What Is A Foreclosure?



What Is A Foreclosure?

A foreclosure is a legal process that gives a creditor the right to recover on a loan secured by property that is in default.  To initiate a foreclosure, the lender must file a Notice of Default, which is a public notice.  The lender becomes the owner of the property securing the loan if the borrower defaults.
 
The foreclosure process can result in several different outcomes.  If the borrower pays the amount in default within the grace period, (also called the pre-foreclosure period) the loan is reinstated and the borrower keeps his or her home.  Grace periods are governed by state law.

Another possible outcome is that the borrower sells the property to a third party during the pre-foreclosure time period.  The borrower will then pay off the loan with the proceeds and avoid losing the property in foreclosure. 

If the pre-foreclosure period ends and the borrower has not repaid the amount in default, the lender can sell the property at an auction to recover on the loan.

The final outcome is that the lender becomes the owner of the property, either through a short sale or buying the property back if a property doesn’t sell at auction.  In either case, the lender becomes the owner of the property.  These properties are often referred to as Real Estate Owned properties (REO).

Real estate investors interested in buying foreclosures have investment opportunities at every point in the foreclosure process.  In the pre-foreclosure period, after the lender has filed a Notice of Default, investors can purchase properties from borrowers who are looking to avoid foreclosure.  A pre-foreclosure purchase can be advantageous for both the borrower and investor.  The borrower can use the sale proceeds to pay off their loan and avoid foreclosure, and the investor can often purchase real estate at bargain prices while still having time to research the property and the property’s title.
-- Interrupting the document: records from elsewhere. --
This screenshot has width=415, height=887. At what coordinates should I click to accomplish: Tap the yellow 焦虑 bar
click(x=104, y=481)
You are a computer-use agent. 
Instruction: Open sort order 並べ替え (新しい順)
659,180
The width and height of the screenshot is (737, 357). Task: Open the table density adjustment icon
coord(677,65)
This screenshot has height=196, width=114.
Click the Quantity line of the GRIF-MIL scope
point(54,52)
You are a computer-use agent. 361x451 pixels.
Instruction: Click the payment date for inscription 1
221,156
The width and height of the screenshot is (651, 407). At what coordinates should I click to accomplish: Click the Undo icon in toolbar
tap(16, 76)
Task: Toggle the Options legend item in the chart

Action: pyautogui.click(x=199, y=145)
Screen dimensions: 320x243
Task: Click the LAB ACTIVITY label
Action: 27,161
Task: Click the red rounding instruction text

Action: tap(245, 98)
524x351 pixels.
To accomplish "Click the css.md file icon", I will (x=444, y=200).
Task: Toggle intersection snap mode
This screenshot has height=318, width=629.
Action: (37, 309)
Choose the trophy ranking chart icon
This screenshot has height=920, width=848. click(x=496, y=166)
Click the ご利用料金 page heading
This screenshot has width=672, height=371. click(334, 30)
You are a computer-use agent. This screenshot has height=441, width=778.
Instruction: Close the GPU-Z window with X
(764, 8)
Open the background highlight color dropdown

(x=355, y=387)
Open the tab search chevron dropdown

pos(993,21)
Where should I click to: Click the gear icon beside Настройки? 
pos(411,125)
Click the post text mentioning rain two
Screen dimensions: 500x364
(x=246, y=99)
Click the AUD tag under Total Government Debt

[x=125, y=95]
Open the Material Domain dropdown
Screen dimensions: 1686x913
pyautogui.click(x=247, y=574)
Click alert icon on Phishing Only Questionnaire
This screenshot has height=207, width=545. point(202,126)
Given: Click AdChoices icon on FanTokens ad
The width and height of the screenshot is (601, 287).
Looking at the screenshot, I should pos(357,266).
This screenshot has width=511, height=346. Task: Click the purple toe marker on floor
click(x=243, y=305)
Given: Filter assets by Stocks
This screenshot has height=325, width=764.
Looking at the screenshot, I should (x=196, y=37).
Real estate investors can also buy foreclosure properties at a public auction by bidding on the properties.  In this situation, the investor will be required to pay cash at the time of sale and will not have time to research the property or the property’s title.  Investors can still find some great bargains purchasing foreclosures at public auction, but they involve a degree of risk due to the fact that opportunities to research the properties is limited.

Investors can also purchase foreclosures through a lender’s REO department.  These properties are generally not as deeply discounted as properties bought at auction, but usually the lender will have cleared the title and done any needed repairs and maintenance which can make the REO properties attractive investments.